Action item | No line of the records may be dropped; print them all again exactly.

Exercise data |

····················

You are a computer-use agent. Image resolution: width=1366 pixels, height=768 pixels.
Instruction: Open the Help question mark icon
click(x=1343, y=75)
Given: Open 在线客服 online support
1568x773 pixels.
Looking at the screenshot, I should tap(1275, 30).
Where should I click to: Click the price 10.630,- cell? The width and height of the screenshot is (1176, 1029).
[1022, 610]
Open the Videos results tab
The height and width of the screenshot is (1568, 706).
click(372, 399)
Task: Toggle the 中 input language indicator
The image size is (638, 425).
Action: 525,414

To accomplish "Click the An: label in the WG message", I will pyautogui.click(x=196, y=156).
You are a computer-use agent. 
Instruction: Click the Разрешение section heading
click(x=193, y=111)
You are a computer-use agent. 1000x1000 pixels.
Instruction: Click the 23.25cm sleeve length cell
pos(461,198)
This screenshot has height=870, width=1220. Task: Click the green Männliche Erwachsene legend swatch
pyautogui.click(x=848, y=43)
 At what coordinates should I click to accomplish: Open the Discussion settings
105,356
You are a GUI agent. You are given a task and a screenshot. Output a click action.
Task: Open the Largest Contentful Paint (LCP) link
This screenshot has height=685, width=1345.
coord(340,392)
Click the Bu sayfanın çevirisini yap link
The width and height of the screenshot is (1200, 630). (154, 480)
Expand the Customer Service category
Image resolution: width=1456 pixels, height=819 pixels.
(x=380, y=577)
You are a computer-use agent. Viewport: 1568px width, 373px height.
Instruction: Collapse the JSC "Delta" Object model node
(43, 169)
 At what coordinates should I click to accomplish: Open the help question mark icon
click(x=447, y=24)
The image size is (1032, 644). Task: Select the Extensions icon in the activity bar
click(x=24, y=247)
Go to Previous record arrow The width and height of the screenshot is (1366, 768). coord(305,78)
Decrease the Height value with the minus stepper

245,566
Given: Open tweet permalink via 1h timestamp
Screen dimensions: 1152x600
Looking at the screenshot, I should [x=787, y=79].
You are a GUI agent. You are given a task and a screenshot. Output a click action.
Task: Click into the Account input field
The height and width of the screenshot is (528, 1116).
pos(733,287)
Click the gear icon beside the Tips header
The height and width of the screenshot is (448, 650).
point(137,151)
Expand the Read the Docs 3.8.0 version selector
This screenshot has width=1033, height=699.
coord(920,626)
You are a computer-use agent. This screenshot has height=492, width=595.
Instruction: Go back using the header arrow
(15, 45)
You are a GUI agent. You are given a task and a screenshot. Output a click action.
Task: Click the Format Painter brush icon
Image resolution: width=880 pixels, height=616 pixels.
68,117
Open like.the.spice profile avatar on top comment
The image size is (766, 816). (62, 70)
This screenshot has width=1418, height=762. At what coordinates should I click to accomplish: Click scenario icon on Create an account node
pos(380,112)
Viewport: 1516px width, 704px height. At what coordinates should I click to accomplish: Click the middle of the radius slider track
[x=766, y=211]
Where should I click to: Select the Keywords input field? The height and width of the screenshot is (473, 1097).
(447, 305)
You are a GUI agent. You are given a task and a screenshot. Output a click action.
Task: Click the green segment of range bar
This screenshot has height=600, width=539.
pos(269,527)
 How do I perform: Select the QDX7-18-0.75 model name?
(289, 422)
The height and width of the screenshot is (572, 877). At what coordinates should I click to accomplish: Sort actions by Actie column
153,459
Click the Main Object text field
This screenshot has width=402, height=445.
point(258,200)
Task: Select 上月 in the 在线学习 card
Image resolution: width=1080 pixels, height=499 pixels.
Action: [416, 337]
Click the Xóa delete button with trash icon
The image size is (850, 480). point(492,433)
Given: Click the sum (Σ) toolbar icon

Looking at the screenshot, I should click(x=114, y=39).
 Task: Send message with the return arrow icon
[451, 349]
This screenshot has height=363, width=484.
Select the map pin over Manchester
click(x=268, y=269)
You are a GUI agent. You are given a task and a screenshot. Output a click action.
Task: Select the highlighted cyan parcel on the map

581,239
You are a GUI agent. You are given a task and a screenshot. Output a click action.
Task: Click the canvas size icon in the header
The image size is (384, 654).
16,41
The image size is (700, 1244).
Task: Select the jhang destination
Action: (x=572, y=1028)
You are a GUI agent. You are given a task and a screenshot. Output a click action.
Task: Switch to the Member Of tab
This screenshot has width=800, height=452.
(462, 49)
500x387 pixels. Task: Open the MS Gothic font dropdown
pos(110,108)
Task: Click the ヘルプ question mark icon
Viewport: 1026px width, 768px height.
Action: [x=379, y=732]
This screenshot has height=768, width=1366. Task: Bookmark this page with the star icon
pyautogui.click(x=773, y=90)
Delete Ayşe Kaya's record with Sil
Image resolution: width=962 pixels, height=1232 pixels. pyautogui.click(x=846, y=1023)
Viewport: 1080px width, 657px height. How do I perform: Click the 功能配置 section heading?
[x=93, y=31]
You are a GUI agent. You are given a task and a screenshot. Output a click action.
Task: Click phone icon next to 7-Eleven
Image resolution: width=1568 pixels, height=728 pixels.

····················

Solution |
You are a computer-use agent. Image resolution: width=1366 pixels, height=768 pixels.
Instruction: Open the Help question mark icon
click(x=1343, y=75)
Given: Open 在线客服 online support
1568x773 pixels.
Looking at the screenshot, I should tap(1275, 30).
Where should I click to: Click the price 10.630,- cell? The width and height of the screenshot is (1176, 1029).
[1022, 610]
Open the Videos results tab
The height and width of the screenshot is (1568, 706).
click(372, 399)
Task: Toggle the 中 input language indicator
The image size is (638, 425).
Action: 525,414

To accomplish "Click the An: label in the WG message", I will pyautogui.click(x=196, y=156).
You are a computer-use agent. 
Instruction: Click the Разрешение section heading
click(x=193, y=111)
You are a computer-use agent. 1000x1000 pixels.
Instruction: Click the 23.25cm sleeve length cell
pos(461,198)
This screenshot has height=870, width=1220. Task: Click the green Männliche Erwachsene legend swatch
pyautogui.click(x=848, y=43)
 At what coordinates should I click to accomplish: Open the Discussion settings
105,356
You are a GUI agent. You are given a task and a screenshot. Output a click action.
Task: Open the Largest Contentful Paint (LCP) link
This screenshot has height=685, width=1345.
coord(340,392)
Click the Bu sayfanın çevirisini yap link
The width and height of the screenshot is (1200, 630). (154, 480)
Expand the Customer Service category
Image resolution: width=1456 pixels, height=819 pixels.
(x=380, y=577)
You are a computer-use agent. Viewport: 1568px width, 373px height.
Instruction: Collapse the JSC "Delta" Object model node
(43, 169)
 At what coordinates should I click to accomplish: Open the help question mark icon
click(x=447, y=24)
The image size is (1032, 644). Task: Select the Extensions icon in the activity bar
click(x=24, y=247)
Go to Previous record arrow The width and height of the screenshot is (1366, 768). coord(305,78)
Decrease the Height value with the minus stepper

245,566
Given: Open tweet permalink via 1h timestamp
Screen dimensions: 1152x600
Looking at the screenshot, I should [x=787, y=79].
You are a GUI agent. You are given a task and a screenshot. Output a click action.
Task: Click into the Account input field
The height and width of the screenshot is (528, 1116).
pos(733,287)
Click the gear icon beside the Tips header
The height and width of the screenshot is (448, 650).
point(137,151)
Expand the Read the Docs 3.8.0 version selector
This screenshot has width=1033, height=699.
coord(920,626)
You are a computer-use agent. This screenshot has height=492, width=595.
Instruction: Go back using the header arrow
(15, 45)
You are a GUI agent. You are given a task and a screenshot. Output a click action.
Task: Click the Format Painter brush icon
Image resolution: width=880 pixels, height=616 pixels.
68,117
Open like.the.spice profile avatar on top comment
The image size is (766, 816). (62, 70)
This screenshot has width=1418, height=762. At what coordinates should I click to accomplish: Click scenario icon on Create an account node
pos(380,112)
Viewport: 1516px width, 704px height. At what coordinates should I click to accomplish: Click the middle of the radius slider track
[x=766, y=211]
Where should I click to: Select the Keywords input field? The height and width of the screenshot is (473, 1097).
(447, 305)
You are a GUI agent. You are given a task and a screenshot. Output a click action.
Task: Click the green segment of range bar
This screenshot has height=600, width=539.
pos(269,527)
 How do I perform: Select the QDX7-18-0.75 model name?
(289, 422)
The height and width of the screenshot is (572, 877). At what coordinates should I click to accomplish: Sort actions by Actie column
153,459
Click the Main Object text field
This screenshot has width=402, height=445.
point(258,200)
Task: Select 上月 in the 在线学习 card
Image resolution: width=1080 pixels, height=499 pixels.
Action: [416, 337]
Click the Xóa delete button with trash icon
The image size is (850, 480). point(492,433)
Given: Click the sum (Σ) toolbar icon

Looking at the screenshot, I should click(x=114, y=39).
 Task: Send message with the return arrow icon
[451, 349]
This screenshot has height=363, width=484.
Select the map pin over Manchester
click(x=268, y=269)
You are a GUI agent. You are given a task and a screenshot. Output a click action.
Task: Select the highlighted cyan parcel on the map

581,239
You are a GUI agent. You are given a task and a screenshot. Output a click action.
Task: Click the canvas size icon in the header
The image size is (384, 654).
16,41
The image size is (700, 1244).
Task: Select the jhang destination
Action: (x=572, y=1028)
You are a GUI agent. You are given a task and a screenshot. Output a click action.
Task: Switch to the Member Of tab
This screenshot has width=800, height=452.
(462, 49)
500x387 pixels. Task: Open the MS Gothic font dropdown
pos(110,108)
Task: Click the ヘルプ question mark icon
Viewport: 1026px width, 768px height.
Action: [x=379, y=732]
This screenshot has height=768, width=1366. Task: Bookmark this page with the star icon
pyautogui.click(x=773, y=90)
Delete Ayşe Kaya's record with Sil
Image resolution: width=962 pixels, height=1232 pixels. pyautogui.click(x=846, y=1023)
Viewport: 1080px width, 657px height. How do I perform: Click the 功能配置 section heading?
[x=93, y=31]
You are a GUI agent. You are given a task and a screenshot. Output a click action.
Task: Click phone icon next to 7-Eleven
Image resolution: width=1568 pixels, height=728 pixels.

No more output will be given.